Abstract Background: Biomarkers for identifying the solid or micropapillarycomponents in stage IA lung adenocarcinoma are urgently needed. Our study examined whether preoperative systemic inflammatory markers were valuable in identifying the solid or micropapillary components in stage IA lung adenocarcinoma and their association with prognosis. Methods: Clinicopathological data of 640 patients with stage IA lung adenocarcinoma between January 2012 and December 2018 were retrospectively analyzed. Independent predictors of specific components were determined by logistic regression analysis. Correlations between systemic inflammatory markers and the cumulative incidence of recurrence were also assessed.
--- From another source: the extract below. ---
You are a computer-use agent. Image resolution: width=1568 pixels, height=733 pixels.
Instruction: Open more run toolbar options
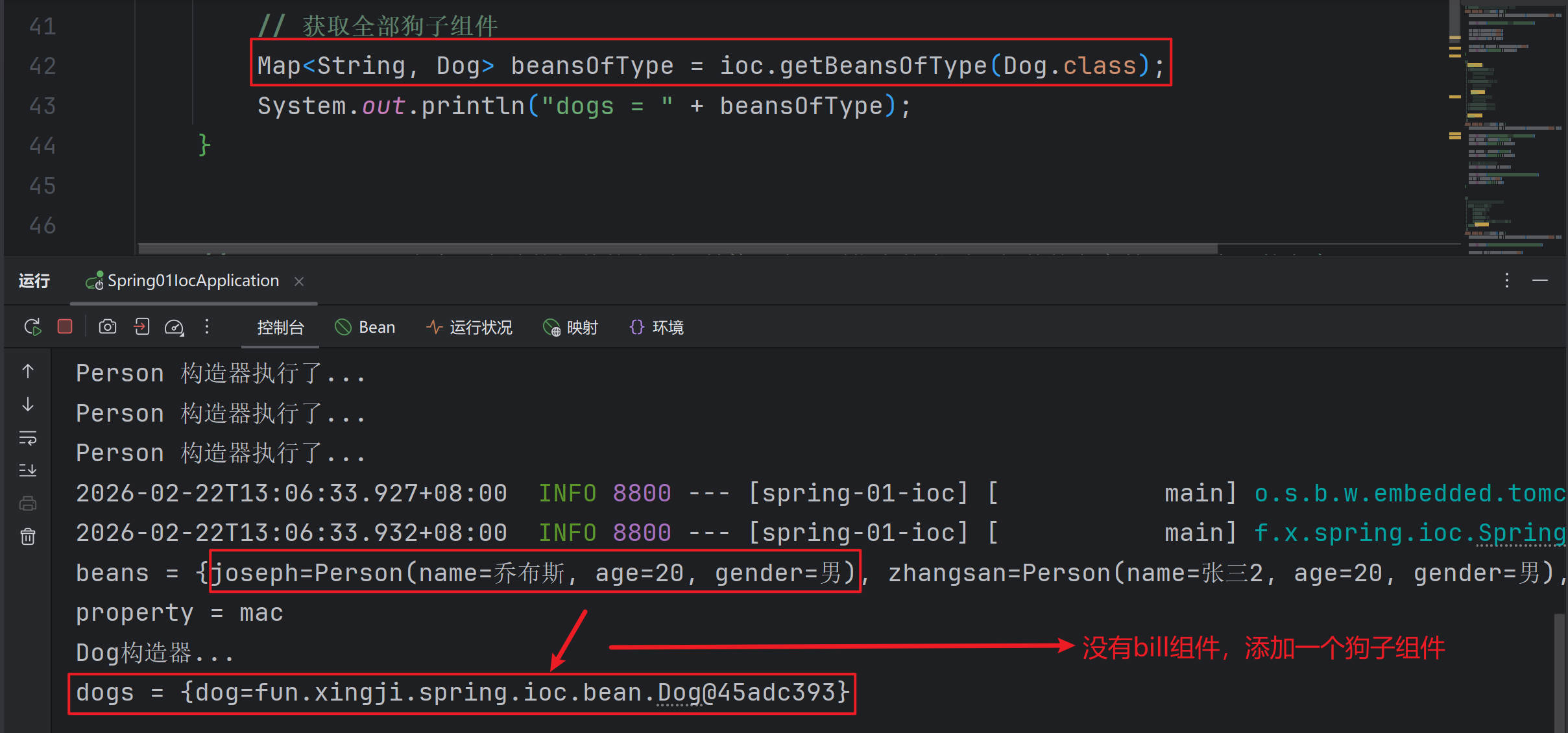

Results: The preoperative neutrophil-to-lymphocyte ratio of the “micropapillary positive” group was significantly higher than that of the “micropapillary negative” group (P=0.006). None of the systemic inflammation markers showed significant differences between the groups with or without a solid component (P≥0.05). Multivariate analysis confirmed that preoperative neutrophil-to-lymphocyte ratio (odds ratio [OR]=1.272; 95% confidence interval [CI], 1.047–1.544; P=0.015), tumor size (OR=1.982; 95% CI, 1.480–2.652; P<0.001), and carcinoembryonic antigen level (OR=1.095; 95% CI, 1.035–1.159; P=0.002) were independent predictive factors for the micropapillary component in stage IA lung adenocarcinoma. None of the systemic inflammatory markers showed a significant correlation with thecumulative incidence of recurrence in stage IA lung adenocarcinoma. Conclusions: The preoperative neutrophil-to-lymphocyte ratio independently predicted the existence of a micropapillary component in stage IA lung adenocarcinoma. Future investigations should explore the use of this ratio in combination with other clinicopathological parameters to help clinicians develop optimal surgical strategies. Furthermore, none of the systemic inflammatory markers showed significant associations with the cumulative incidence of recurrence in stage IA lung adenocarcinoma, which warrants additional in-depth analyses in future studies.